Superintendent Byrne had done the best. He’d risen to become Assistant Commissioner of the Metropolitan Police, a very senior post. He’d retired three years previously to live with his wife in a large detached house in its own grounds in Redhill. He’d received the MBE on his retirement, and there was talk of a knighthood within a few years.
DI Grisham was now a commander in the flying squad, the legendary Sweeney. He was based at New Scotland Yard, and was a big man in the Job. He lived alone in a detached house in Dulwich.
Sergeant Terry Collier was, as I knew to my own cost, now a DI at Peckham, on the same squad as Millar who had stalled at the rank of Detective Sergeant. Collier was divorced, and had a tiny house in a new development on the Peckham ground. Millar had a semi outside Croydon where he lived with his wife and two kids.
DI Harvey was the only loser.
He’d had a rough time of it all those years ago. Firstly his wife had died four years before Carol had been killed.
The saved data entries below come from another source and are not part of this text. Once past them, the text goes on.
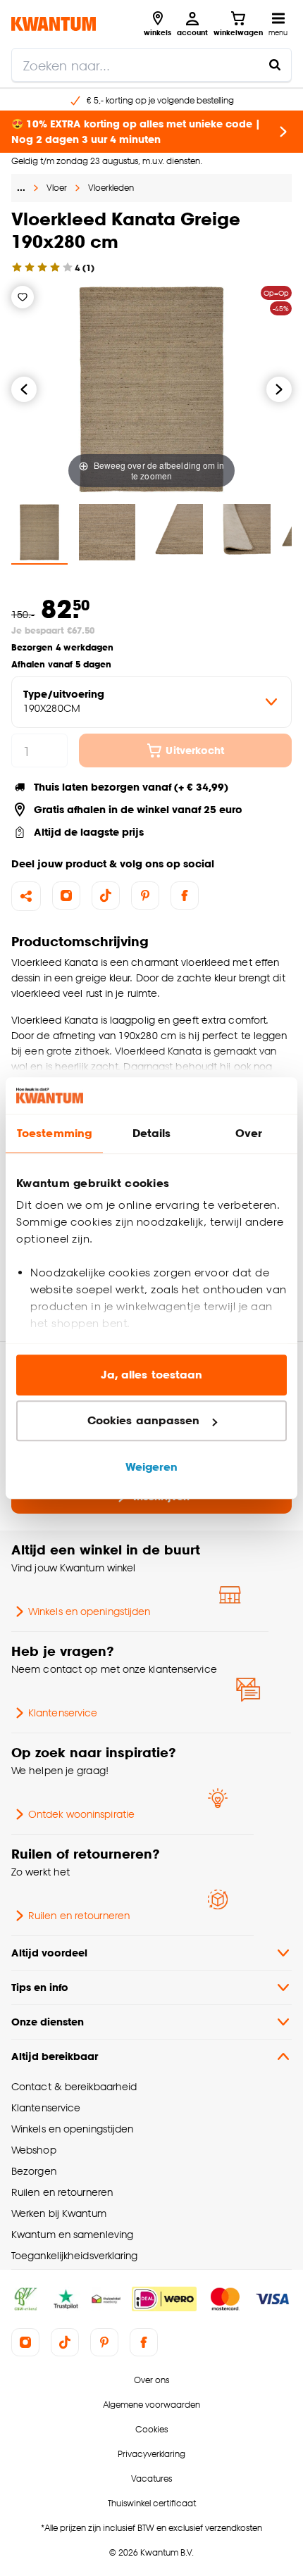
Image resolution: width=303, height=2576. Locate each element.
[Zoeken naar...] (274, 64)
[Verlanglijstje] (22, 297)
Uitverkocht (195, 750)
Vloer (57, 187)
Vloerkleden (111, 187)
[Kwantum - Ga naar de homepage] (53, 23)
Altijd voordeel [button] (49, 1953)
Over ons (151, 2380)
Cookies (151, 2429)
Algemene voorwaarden (151, 2404)
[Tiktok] (106, 895)
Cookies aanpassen (143, 1421)
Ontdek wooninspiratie (81, 1814)
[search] (151, 65)
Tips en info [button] (39, 1987)
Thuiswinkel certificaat (152, 2503)
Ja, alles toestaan (152, 1374)
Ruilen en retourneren (79, 1915)
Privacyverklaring (151, 2454)
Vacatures (151, 2478)
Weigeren (151, 1467)
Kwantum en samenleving (72, 2234)
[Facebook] (185, 895)
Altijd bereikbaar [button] (54, 2056)
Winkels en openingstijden (89, 1611)
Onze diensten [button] (47, 2022)
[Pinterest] (145, 895)
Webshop (33, 2150)
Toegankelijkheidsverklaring (74, 2255)
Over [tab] (248, 1133)
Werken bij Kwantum (58, 2213)
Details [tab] (151, 1133)
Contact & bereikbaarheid (74, 2086)
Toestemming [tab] (54, 1133)
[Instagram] (66, 895)
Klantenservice (62, 1713)
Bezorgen (33, 2171)
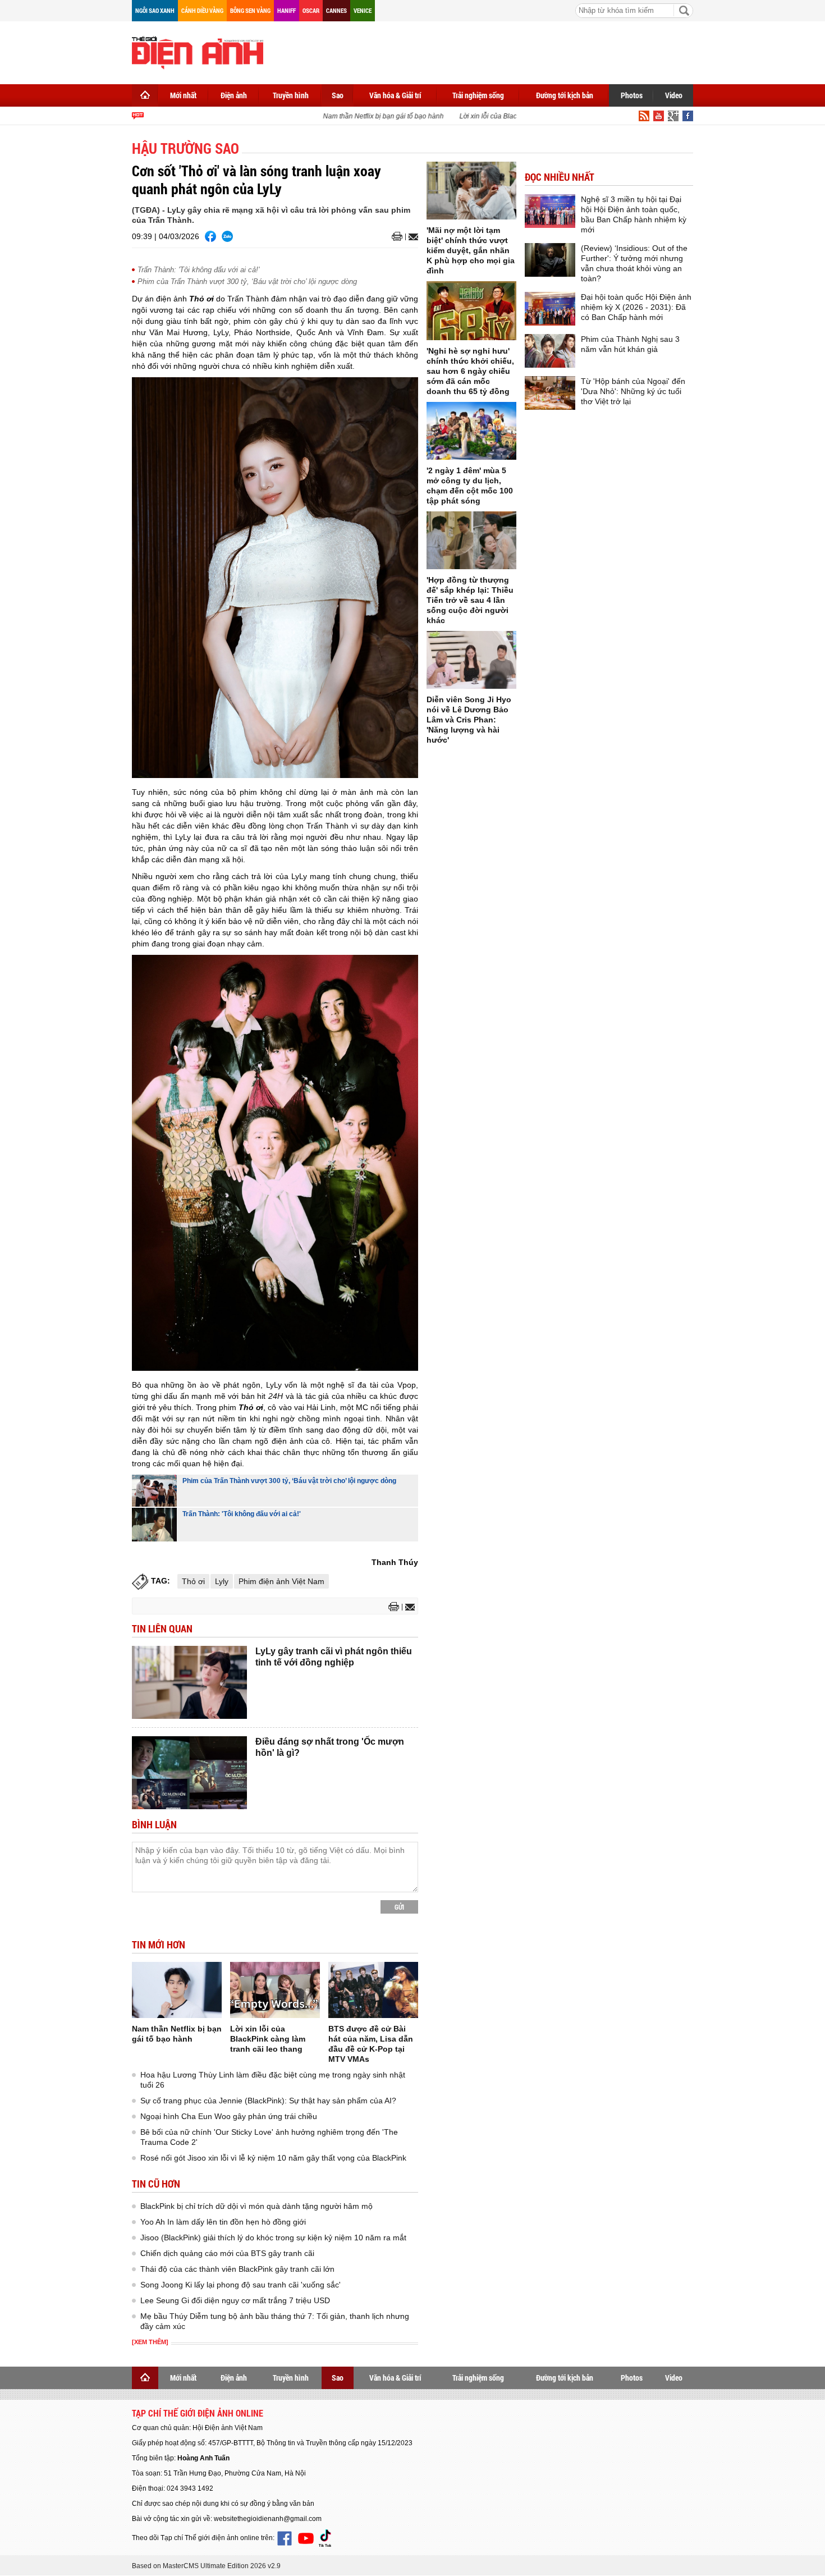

Apparently he’d done a good job of bringing up his two daughters on his own. He’d been promoted to Detective Inspector two years before the murder took place, but then it had all started to fall apart for him.
Harvey had taken to the booze in a big way after the crime had been committed. And his work had suffered. Eventually he’d taken a demotion to uniformed sergeant, and been transferred to the traffic section at Lewes. He was still there to this day, apparently a demoralized and bitter man.
Who the hell could blame him?
I borrowed a car off Charlie. An old Vauxhall Cavalier with more under the bonnet than it should have had. I used it to drive round and suss out where the four coppers and one ex-Assistant Commissioner lived. I wanted to get to know them a little better. In their native habitat, as it were. I couldn’t use my E-Type. It would have stuck out like a sore thumb and brought Collier back down on me like a ton of bricks.
Apart from Harvey, who lived in a scruffy-looking purpose-built flat between Lewes and Haywards Heath, they all looked like they were doing well.